PORTLAND — A Greene man convicted of defrauding the Social Security Administration was sentenced Wednesday to three years of probation.

Edwin N. Harris, 46, pleaded guilty to two felony counts: concealing income and making false statements of material facts to his entitlement to benefits.

U.S. District Court Judge Nancy Torresen ordered during a Zoom videoconference that Harris repay the federal agency more than $17,000 in restitution, which represents an overpayment by the Social Security Administration between January 2012 and June 2016.

Harris appeared on camera from his home.

He had been collecting benefits from Social Security Disability Insurance as well as Supplemental Security Income when he entered into an agreement in 2016 to sell his company, Family Motors, which owned business equipment as well as inventory.

According to court documents, Harris submitted eligibility forms for Social Security Income benefits that denied he owned business or personal equipment or property not declared elsewhere on the forms and that since March 2014, he hadn’t sold, transferred title or disposed of any money or property.

“He had made these misrepresentations because he knew this information could affect his eligibility to receive SSI benefits,” according to prosecutors.

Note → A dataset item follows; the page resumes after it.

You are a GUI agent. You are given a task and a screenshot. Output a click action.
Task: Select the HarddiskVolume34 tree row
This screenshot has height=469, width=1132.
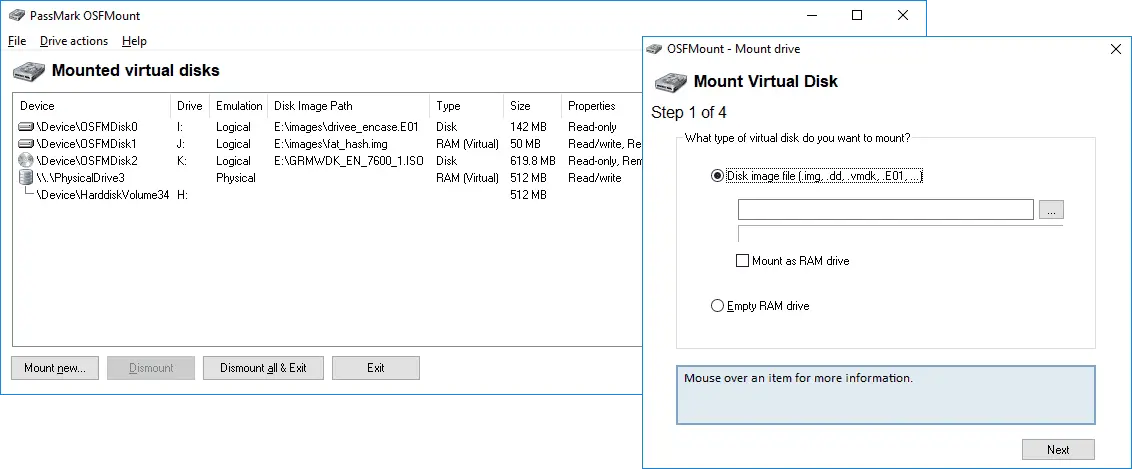click(x=101, y=195)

Harris also bought a camping property in November 2014 and owned two recreational vehicle campers that he failed to report to the Social Security Administration before March 2016 “because he knew it could affect his eligibility to receive benefits,” prosecutors wrote in court papers.

Harris had also been facing up to six months of incarceration, but both his defense attorney and prosecutors recommended probation only.

Defense attorney Heather Gonzales had argued for two years instead of three, saying probation itself presented a “significant loss of freedom” for Harris.

He suffers from “profound” anxiety and neither reads nor writes, she said in a sentencing memorandum.

Harris has had a “hard life,” and a “tumultuous upbringing,” Gonzales said.

He never knew his father; he was neglected by his alcoholic mother, who lived with her mother until their house burned down when Harris was about 10 years old.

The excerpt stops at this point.